Il existe deux composantes distinctes et cruciales dans la préparation aux catastrophes. Celle qui retient naturellement le plus notre attention n’est autre que la capacité à y apporter une réponse rapide et efficace. Cette capacité à réagir sera toujours nécessaire, et peu d’observateurs remettent en question son importance. Lorsqu’elle fait défaut ou est inefficace, les pertes en vies humaines et en moyens de subsistance peuvent être terribles. En témoigne l’ouragan Katrina, cause des ravages en Haïti et à la Nouvelle-Orléans en 2005.
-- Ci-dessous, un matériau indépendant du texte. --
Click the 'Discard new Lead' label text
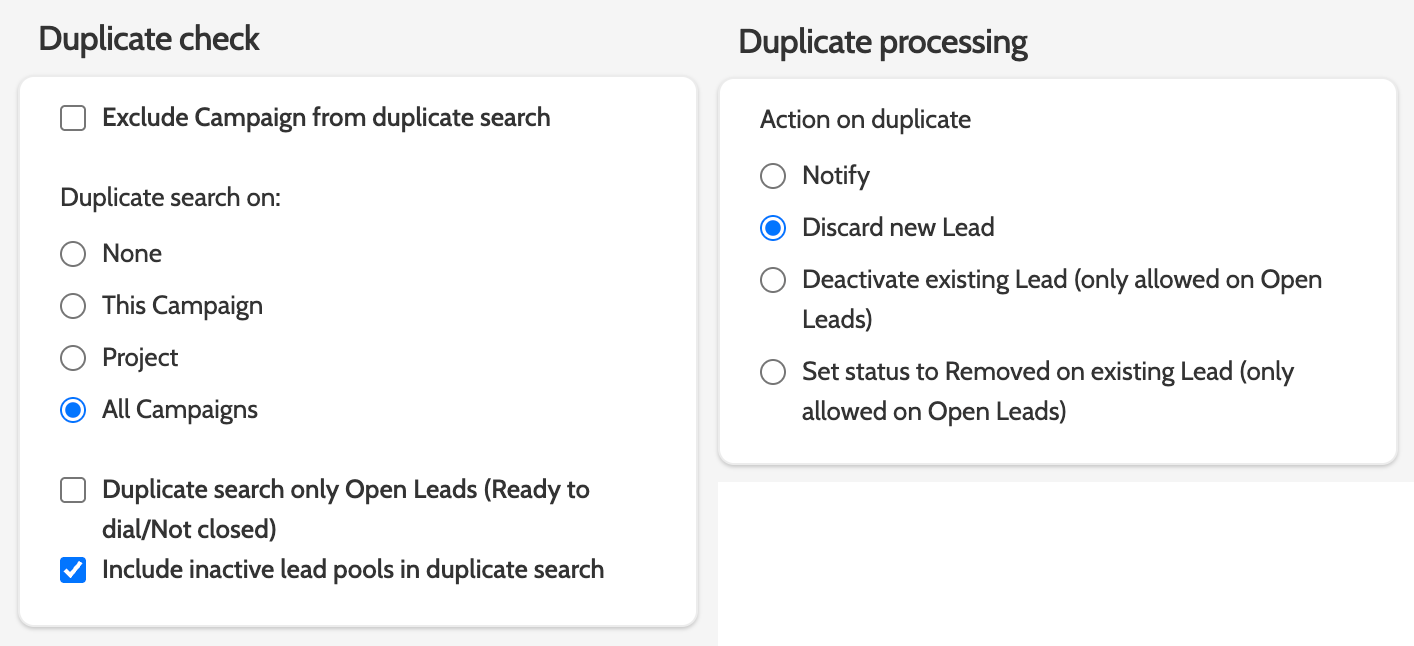The width and height of the screenshot is (1414, 646). [x=898, y=228]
La seconde composante réside dans les investissements permettant de minimiser les dommages prévus pour l’économie. Cet aspect de la préparation aux catastrophes suscite généralement beaucoup moins de considération.

En effet, aux États-Unis, les leçons tirées de l’épisode Katrina semblent avoir renforcé la capacité de réponse, comme le montre l’intervention rapide et efficace dont a fait l’objet l’ouragan Sandy. En revanche, les investissements destinés à atténuer l’ampleur des dégâts semblent être systématiquement négligés.
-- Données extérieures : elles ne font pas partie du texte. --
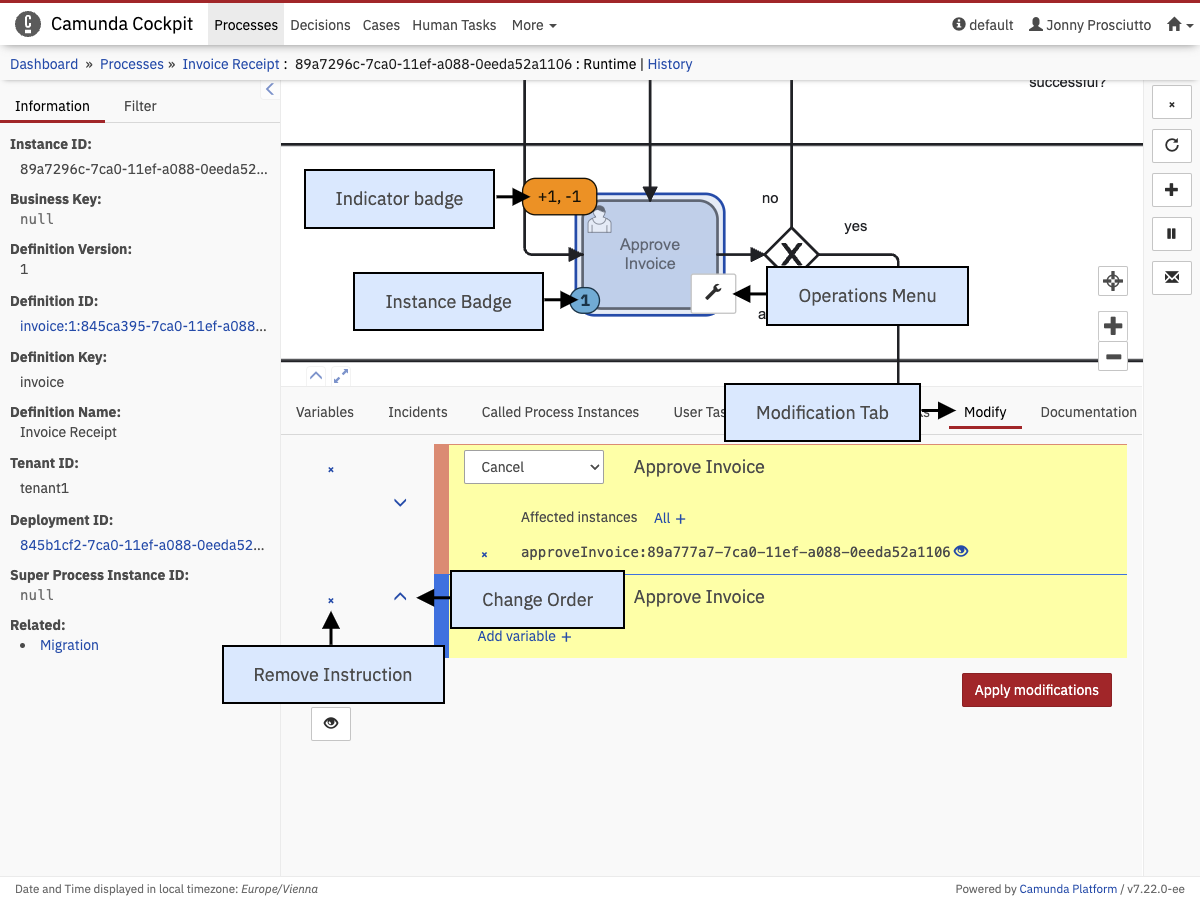This screenshot has height=900, width=1200.
Task: Click the wrench operations icon on Approve Invoice
Action: pyautogui.click(x=713, y=293)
La correction de ce déséquilibre exigerait de mettre l’accent sur les infrastructures clés. Bien évidemment, nul ne peut empêcher à un coût raisonnable l’ensemble des dommages susceptibles d’être causés par ces catastrophes, qui frappent au hasard, dans des régions parfois inattendues. Toutefois, certains de ces dégâts emportent des effets multiplicateurs considérables.

Comptent parmi ceux-ci les dégâts touchant les systèmes critiques tels que le réseau électrique et l’information, la communication, ainsi que les réseaux de transport, qui constituent la plateforme de fonctionnement des économies modernes. Des investissements relativement modestes dans la résistance, la redondance et l’intégrité de ces systèmes peuvent engendrer des retours extrêmement positifs, bien qu’à intervalles aléatoires. C’est la redondance qui constitue la clé.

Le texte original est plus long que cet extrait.